AIM OF THE EXERCISE: Copy all the records exactly; the complete set is the expected result.

WORKING DATA:
• • • • •

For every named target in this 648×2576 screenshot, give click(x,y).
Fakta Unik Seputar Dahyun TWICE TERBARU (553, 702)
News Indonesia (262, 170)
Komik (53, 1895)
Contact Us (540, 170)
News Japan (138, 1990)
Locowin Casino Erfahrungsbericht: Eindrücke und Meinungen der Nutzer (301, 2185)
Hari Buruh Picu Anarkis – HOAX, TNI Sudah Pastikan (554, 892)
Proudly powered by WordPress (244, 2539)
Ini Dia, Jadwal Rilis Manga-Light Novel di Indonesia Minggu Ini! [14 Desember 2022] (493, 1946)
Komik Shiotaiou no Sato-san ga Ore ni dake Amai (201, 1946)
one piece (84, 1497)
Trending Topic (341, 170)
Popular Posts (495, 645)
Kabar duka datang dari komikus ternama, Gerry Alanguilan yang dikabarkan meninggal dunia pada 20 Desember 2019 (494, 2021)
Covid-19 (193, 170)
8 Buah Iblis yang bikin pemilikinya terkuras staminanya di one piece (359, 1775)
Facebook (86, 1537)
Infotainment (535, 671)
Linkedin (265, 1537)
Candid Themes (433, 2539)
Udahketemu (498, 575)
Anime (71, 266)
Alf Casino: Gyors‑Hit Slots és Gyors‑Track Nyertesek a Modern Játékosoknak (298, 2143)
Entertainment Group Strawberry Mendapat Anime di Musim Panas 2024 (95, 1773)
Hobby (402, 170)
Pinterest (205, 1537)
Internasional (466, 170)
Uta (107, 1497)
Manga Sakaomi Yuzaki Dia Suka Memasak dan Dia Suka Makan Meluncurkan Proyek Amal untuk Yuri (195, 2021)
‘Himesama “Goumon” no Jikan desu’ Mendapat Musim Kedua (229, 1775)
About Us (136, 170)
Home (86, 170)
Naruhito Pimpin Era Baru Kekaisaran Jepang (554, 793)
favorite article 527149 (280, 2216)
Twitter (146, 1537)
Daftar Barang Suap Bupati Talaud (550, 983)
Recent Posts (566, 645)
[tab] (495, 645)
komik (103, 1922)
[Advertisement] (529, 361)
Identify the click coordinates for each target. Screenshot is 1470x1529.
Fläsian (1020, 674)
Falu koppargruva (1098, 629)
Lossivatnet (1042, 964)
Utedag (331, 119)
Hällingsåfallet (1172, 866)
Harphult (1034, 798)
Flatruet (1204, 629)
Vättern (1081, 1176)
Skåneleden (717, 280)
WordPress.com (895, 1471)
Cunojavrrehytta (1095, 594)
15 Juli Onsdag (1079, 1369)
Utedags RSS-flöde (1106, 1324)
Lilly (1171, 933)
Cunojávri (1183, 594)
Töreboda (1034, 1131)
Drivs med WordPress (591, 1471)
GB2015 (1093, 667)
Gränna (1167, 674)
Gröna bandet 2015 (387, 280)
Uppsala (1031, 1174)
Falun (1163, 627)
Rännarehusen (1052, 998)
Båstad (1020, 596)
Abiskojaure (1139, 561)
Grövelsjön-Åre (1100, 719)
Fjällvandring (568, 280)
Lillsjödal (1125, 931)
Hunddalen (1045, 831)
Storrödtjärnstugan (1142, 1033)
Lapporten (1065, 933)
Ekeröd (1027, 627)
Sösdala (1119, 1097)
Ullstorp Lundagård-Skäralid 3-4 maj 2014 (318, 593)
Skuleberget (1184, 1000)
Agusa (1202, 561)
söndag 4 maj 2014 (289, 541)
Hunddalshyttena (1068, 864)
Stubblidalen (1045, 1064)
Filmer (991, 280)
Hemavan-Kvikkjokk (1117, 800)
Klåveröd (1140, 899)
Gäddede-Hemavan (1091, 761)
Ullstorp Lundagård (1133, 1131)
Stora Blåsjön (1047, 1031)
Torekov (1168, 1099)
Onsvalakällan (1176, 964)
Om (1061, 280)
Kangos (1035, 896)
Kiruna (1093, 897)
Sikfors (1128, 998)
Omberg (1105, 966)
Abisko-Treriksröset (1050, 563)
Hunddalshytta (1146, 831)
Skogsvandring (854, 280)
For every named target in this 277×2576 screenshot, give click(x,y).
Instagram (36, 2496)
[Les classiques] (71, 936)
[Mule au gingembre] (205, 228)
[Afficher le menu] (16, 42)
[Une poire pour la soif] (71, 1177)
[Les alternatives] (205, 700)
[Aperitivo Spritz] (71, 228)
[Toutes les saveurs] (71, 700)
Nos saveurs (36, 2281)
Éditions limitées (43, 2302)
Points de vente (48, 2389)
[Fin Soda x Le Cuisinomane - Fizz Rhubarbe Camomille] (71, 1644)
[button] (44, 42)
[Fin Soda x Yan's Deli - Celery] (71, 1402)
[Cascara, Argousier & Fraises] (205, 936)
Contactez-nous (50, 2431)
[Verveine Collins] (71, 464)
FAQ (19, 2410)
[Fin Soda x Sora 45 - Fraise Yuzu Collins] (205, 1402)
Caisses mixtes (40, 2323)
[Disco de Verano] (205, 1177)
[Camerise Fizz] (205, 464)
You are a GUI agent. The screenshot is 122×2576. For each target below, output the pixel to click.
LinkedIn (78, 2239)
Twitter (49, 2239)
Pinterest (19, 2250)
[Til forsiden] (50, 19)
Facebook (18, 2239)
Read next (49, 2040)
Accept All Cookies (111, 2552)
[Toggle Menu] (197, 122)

• • • • •

SOLUTION:
For every named target in this 648×2576 screenshot, give click(x,y).
Fakta Unik Seputar Dahyun TWICE TERBARU (553, 702)
News Indonesia (262, 170)
Komik (53, 1895)
Contact Us (540, 170)
News Japan (138, 1990)
Locowin Casino Erfahrungsbericht: Eindrücke und Meinungen der Nutzer (301, 2185)
Hari Buruh Picu Anarkis – HOAX, TNI Sudah Pastikan (554, 892)
Proudly powered by WordPress (244, 2539)
Ini Dia, Jadwal Rilis Manga-Light Novel di Indonesia Minggu Ini! [14 Desember 2022] (493, 1946)
Komik Shiotaiou no Sato-san ga Ore ni dake Amai (201, 1946)
one piece (84, 1497)
Trending Topic (341, 170)
Popular Posts (495, 645)
Kabar duka datang dari komikus ternama, Gerry Alanguilan yang dikabarkan meninggal dunia pada 20 Desember 2019 (494, 2021)
Covid-19 (193, 170)
8 Buah Iblis yang bikin pemilikinya terkuras staminanya di one piece (359, 1775)
Facebook (86, 1537)
Infotainment (535, 671)
Linkedin (265, 1537)
Candid Themes (433, 2539)
Udahketemu (498, 575)
Anime (71, 266)
Alf Casino: Gyors‑Hit Slots és Gyors‑Track Nyertesek a Modern Játékosoknak (298, 2143)
Entertainment Group Strawberry Mendapat Anime di Musim Panas 2024 (95, 1773)
Hobby (402, 170)
Pinterest (205, 1537)
Internasional (466, 170)
Uta (107, 1497)
Manga Sakaomi Yuzaki Dia Suka Memasak dan Dia Suka Makan Meluncurkan Proyek Amal untuk Yuri (195, 2021)
‘Himesama “Goumon” no Jikan desu’ Mendapat Musim Kedua (229, 1775)
About Us (136, 170)
Home (86, 170)
Naruhito Pimpin Era Baru Kekaisaran Jepang (554, 793)
favorite article 527149 (280, 2216)
Twitter (146, 1537)
Daftar Barang Suap Bupati Talaud (550, 983)
Recent Posts (566, 645)
[tab] (495, 645)
komik (103, 1922)
[Advertisement] (529, 361)
Identify the click coordinates for each target. Screenshot is 1470x1529.
Fläsian (1020, 674)
Falu koppargruva (1098, 629)
Lossivatnet (1042, 964)
Utedag (331, 119)
Hällingsåfallet (1172, 866)
Harphult (1034, 798)
Flatruet (1204, 629)
Vättern (1081, 1176)
Skåneleden (717, 280)
WordPress.com (895, 1471)
Cunojavrrehytta (1095, 594)
15 Juli Onsdag (1079, 1369)
Utedags RSS-flöde (1106, 1324)
Lilly (1171, 933)
Cunojávri (1183, 594)
Töreboda (1034, 1131)
Drivs med WordPress (591, 1471)
GB2015 (1093, 667)
Gränna (1167, 674)
Gröna bandet 2015 (387, 280)
Uppsala (1031, 1174)
Falun (1163, 627)
Rännarehusen (1052, 998)
Båstad (1020, 596)
Abiskojaure (1139, 561)
Grövelsjön-Åre (1100, 719)
Fjällvandring (568, 280)
Lillsjödal (1125, 931)
Hunddalen (1045, 831)
Storrödtjärnstugan (1142, 1033)
Lapporten (1065, 933)
Ekeröd (1027, 627)
Sösdala (1119, 1097)
Ullstorp Lundagård-Skäralid 3-4 maj 2014 (318, 593)
Skuleberget (1184, 1000)
Agusa (1202, 561)
söndag 4 maj 2014 (289, 541)
Hunddalshyttena (1068, 864)
Stubblidalen (1045, 1064)
Filmer (991, 280)
Hemavan-Kvikkjokk (1117, 800)
Klåveröd (1140, 899)
Gäddede-Hemavan (1091, 761)
Ullstorp Lundagård (1133, 1131)
Stora Blåsjön (1047, 1031)
Torekov (1168, 1099)
Onsvalakällan (1176, 964)
Om (1061, 280)
Kangos (1035, 896)
Kiruna (1093, 897)
Sikfors (1128, 998)
Omberg (1105, 966)
Abisko-Treriksröset (1050, 563)
Hunddalshytta (1146, 831)
Skogsvandring (854, 280)
For every named target in this 277×2576 screenshot, give click(x,y).
Instagram (36, 2496)
[Les classiques] (71, 936)
[Mule au gingembre] (205, 228)
[Afficher le menu] (16, 42)
[Une poire pour la soif] (71, 1177)
[Les alternatives] (205, 700)
[Aperitivo Spritz] (71, 228)
[Toutes les saveurs] (71, 700)
Nos saveurs (36, 2281)
Éditions limitées (43, 2302)
Points de vente (48, 2389)
[Fin Soda x Le Cuisinomane - Fizz Rhubarbe Camomille] (71, 1644)
[button] (44, 42)
[Fin Soda x Yan's Deli - Celery] (71, 1402)
[Cascara, Argousier & Fraises] (205, 936)
Contactez-nous (50, 2431)
[Verveine Collins] (71, 464)
FAQ (19, 2410)
[Fin Soda x Sora 45 - Fraise Yuzu Collins] (205, 1402)
Caisses mixtes (40, 2323)
[Disco de Verano] (205, 1177)
[Camerise Fizz] (205, 464)
You are a GUI agent. The screenshot is 122×2576. For each target below, output the pixel to click.
LinkedIn (78, 2239)
Twitter (49, 2239)
Pinterest (19, 2250)
[Til forsiden] (50, 19)
Facebook (18, 2239)
Read next (49, 2040)
Accept All Cookies (111, 2552)
[Toggle Menu] (197, 122)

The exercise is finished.